Through the Looking Glass Children's Book Reviews



Courtney Alameda
For ages 14 and up
Feiwel and Friends, 2015   ISBN: 978-1250044679

For centuries Micheline Helsing’s family members have worked to protect innocent people from ghosts, poltergeists, demons and other creatures of the dark. They have done this work with the help of other reaper families including the Stokers, the Sewards, and the Harkers, thus creating a powerful cabal which is now led by Micheline’s father, Leonard Helsing.
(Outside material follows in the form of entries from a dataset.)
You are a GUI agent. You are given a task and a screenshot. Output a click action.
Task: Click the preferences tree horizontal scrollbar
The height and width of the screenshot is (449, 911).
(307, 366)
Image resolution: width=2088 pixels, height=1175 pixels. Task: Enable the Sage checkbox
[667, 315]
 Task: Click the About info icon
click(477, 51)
Micheline is the sole heir to her father’s empire. Eighteen months ago her beloved mother became infected with a deadly illness that killed her and then reanimated her in the form of an undead monster and a killing machine. Micheline did her best to protect her little brothers from her mother, but she failed. Now she and her father live on Angel Island in the new Helsing Corps compound. They rarely speak, and Micheline knows that her father blames her for not protecting her brothers from their mother. Micheline has been trained to be a reaper, she knows the rules, the drill. In her capacity as a tetrachromat, she has exorcised many ghosts, but she was not able to defeat the one that attacked her family. Tetrachromats can see the undead and Micheline has developed a clever way of getting rid of them. Typically the undead are captured using an antimirror, but Micheline uses a camera, trapping the ghosts on the film so that they can no longer harm anyone.
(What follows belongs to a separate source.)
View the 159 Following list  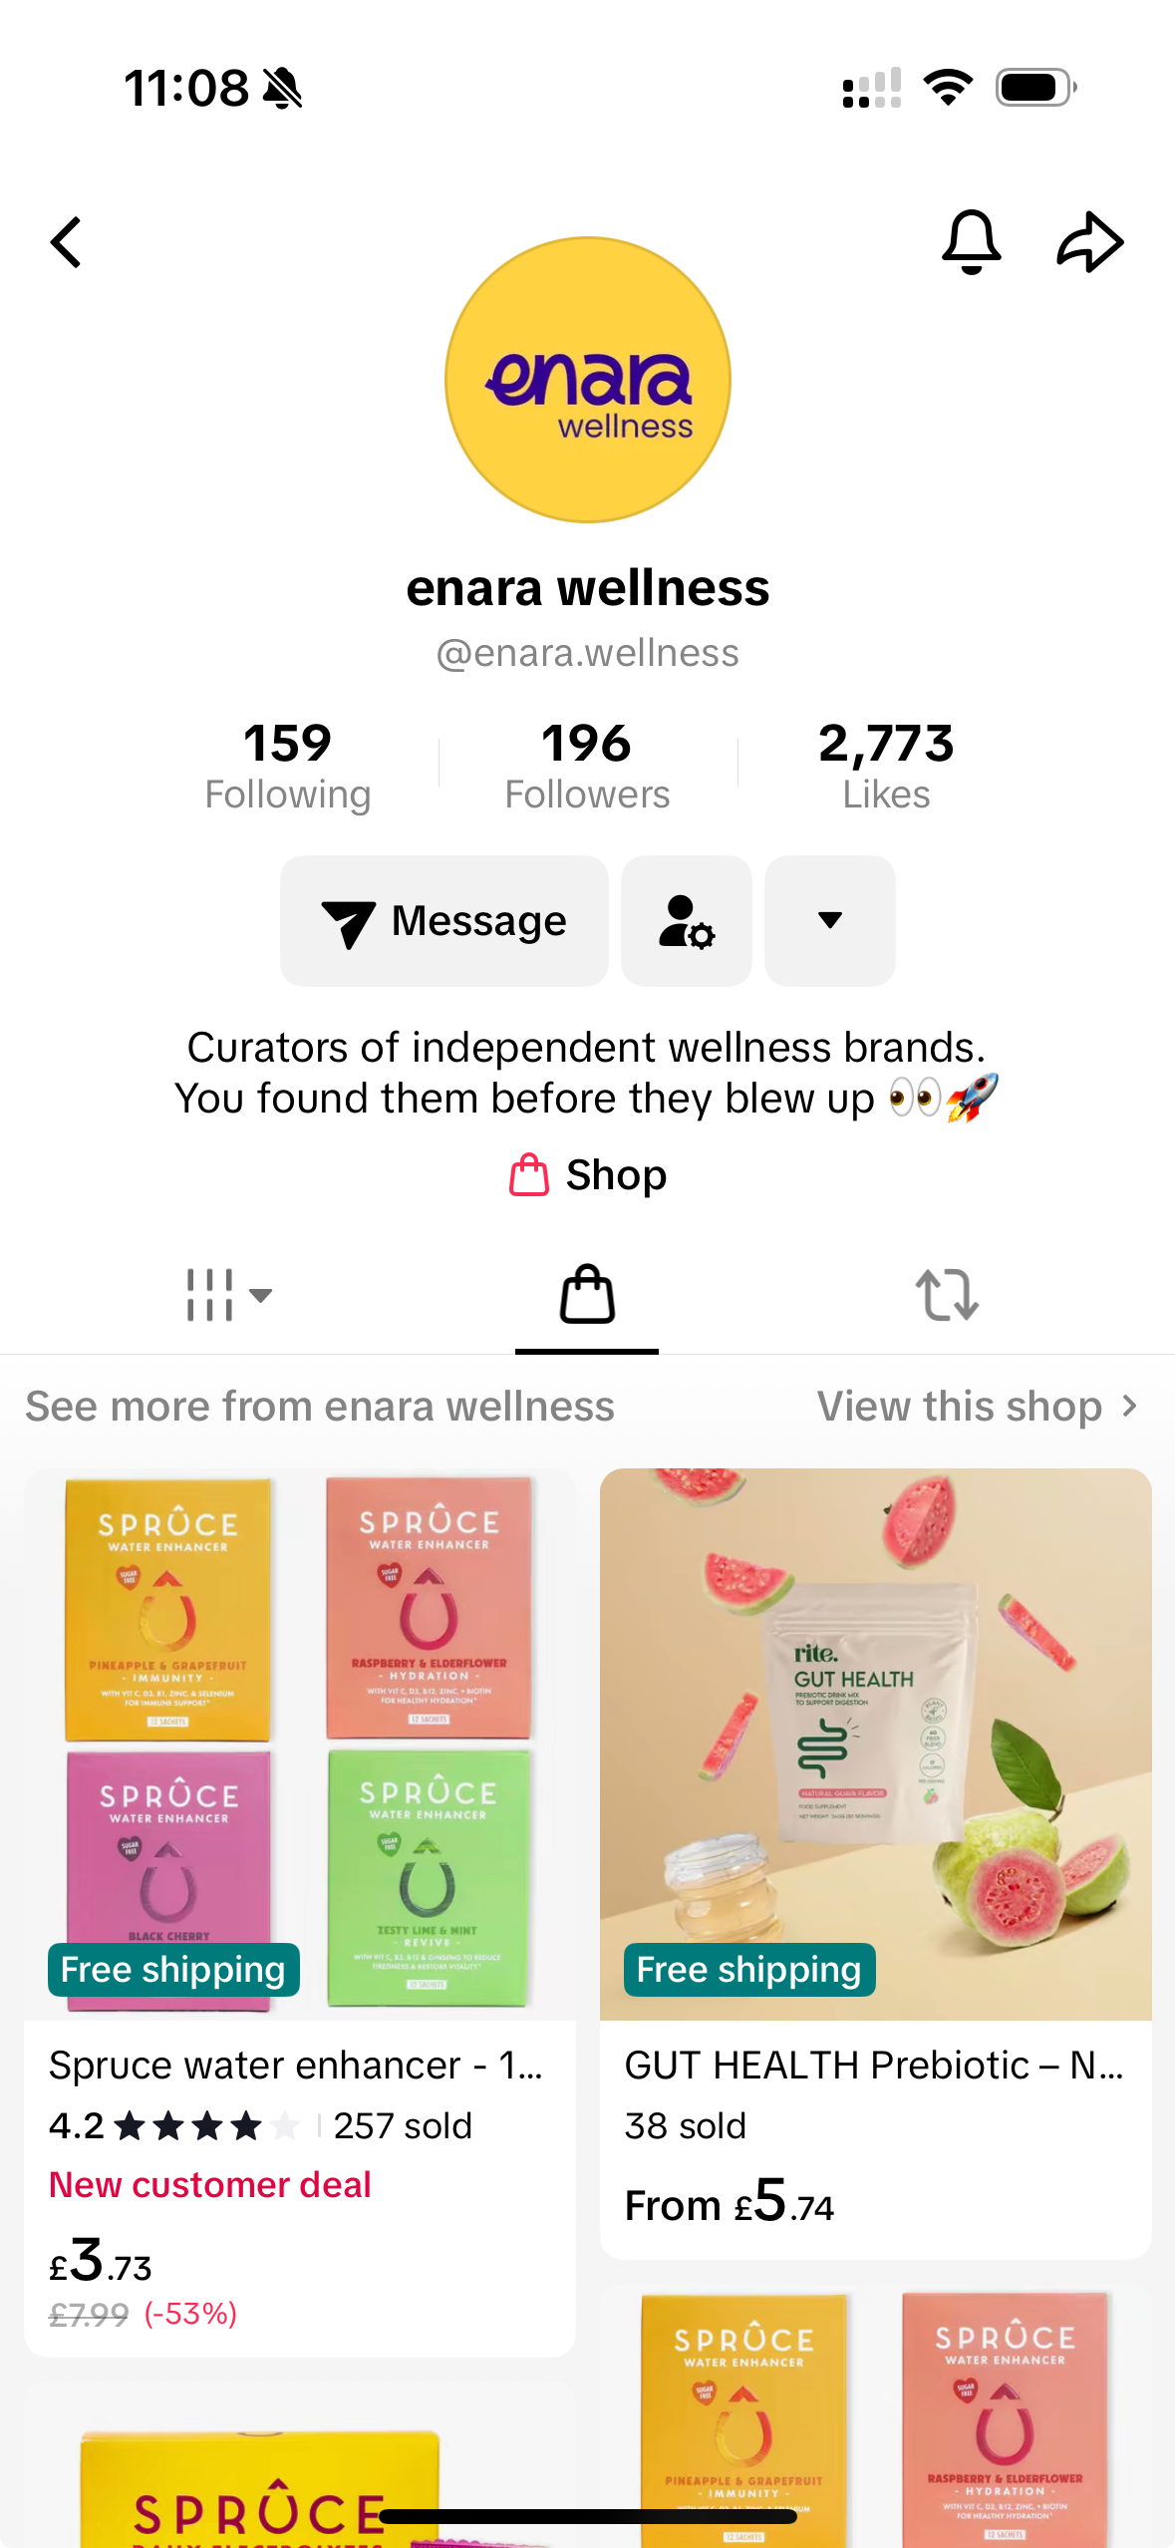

One night Micheline’s crew gets a call saying that a ghost is wreaking havoc at St. Mary’s Hospital. Two exorcist priests have already been killed and Micheline decides that they cannot wait for backup to arrive. She will go in with her team members, Oliver, Ryder, and Jude, to back her up. Generally ghosts are not killers, but this one is extremely aggressive. It seems to know Micheline’s name, which is bizarre, and it touches her with a strange black smoke. Though Micheline tries to capture the entity on her camera, her efforts fail and it gets away.

Micheline and the boys are in hot water for failing to follow procedure and for also failing to neutralize the entity. Then their situation gets a lot worse when it is discovered that the ghost infected them with a curse. If they do not find and neutralize the ghost within seven days they will die. Micheline’s father, who is furious with her for not following procedure and for putting her precious life at risk, takes her home, hits her, and locks her up. Hurt and furious, Micheline decides to leave home and take on the ghost herself. She contacts the boys, breaks out of her home, and the four of them leave Angel Island and head for the city of San Francisco.
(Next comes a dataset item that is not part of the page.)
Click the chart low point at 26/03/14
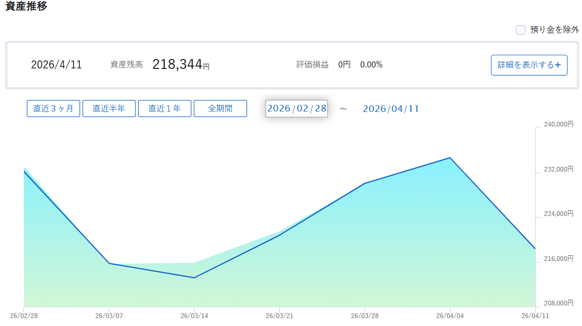Viewport: 582px width, 326px height. pos(194,278)
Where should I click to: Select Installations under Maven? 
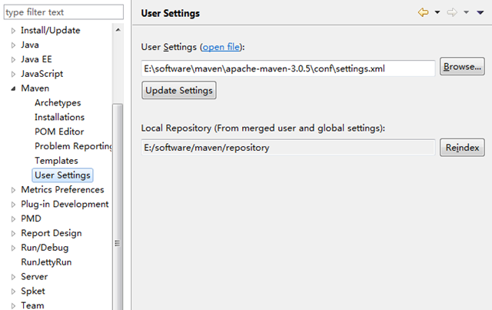tap(60, 117)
Trying to find clues to help them better understand the entity, the young reapers go back to St. Mary’s where they discover that someone, or something, used an antimirror in one of the hospital bathrooms to allow the entity to enter the world of the living. There is also a message on the wall that clearly indicates that whatever brought the entity through the mirror is out for revenge.

Needing a place to lie low during the daylight hours, Michelin and the boys go to Michelin’s old house, the one she left after her mother and brothers died there. It is painful to be back in her old home, but Michelin pushes through, using her old darkroom to develop film and to plan what they should do next. In the basement she encounters another ghost called Luca. She knows better than to trust a ghost, but when he offers to help her find the entity, she, with reservations, follows up the clues he gives her. It turns out that the ghost is right. He does lead her to where the entity is hiding, but the reapers also walk into a trap that almost brings their hunt to a very abrupt end.

In this often chilling, even painful story, readers are taken into a world where the undead have an irritating habit of entering our world, and since many of them are dangerous, they have to be removed. It is fascinating to learn about Michelin’s family, to watch her struggle with her loss and grief, and to see her figure out which of her father’s many “rules” she should honor, and which of them she should break. Saving the living from the undead is a rule she will always live by, but what about her father’s insistence that she must marry someone of his choosing? What about the one that says one should never interact with a ghost?

The author of this book beautifully combines pure adventure with a touch of romance to give readers a story that is captivating from the first page to the last.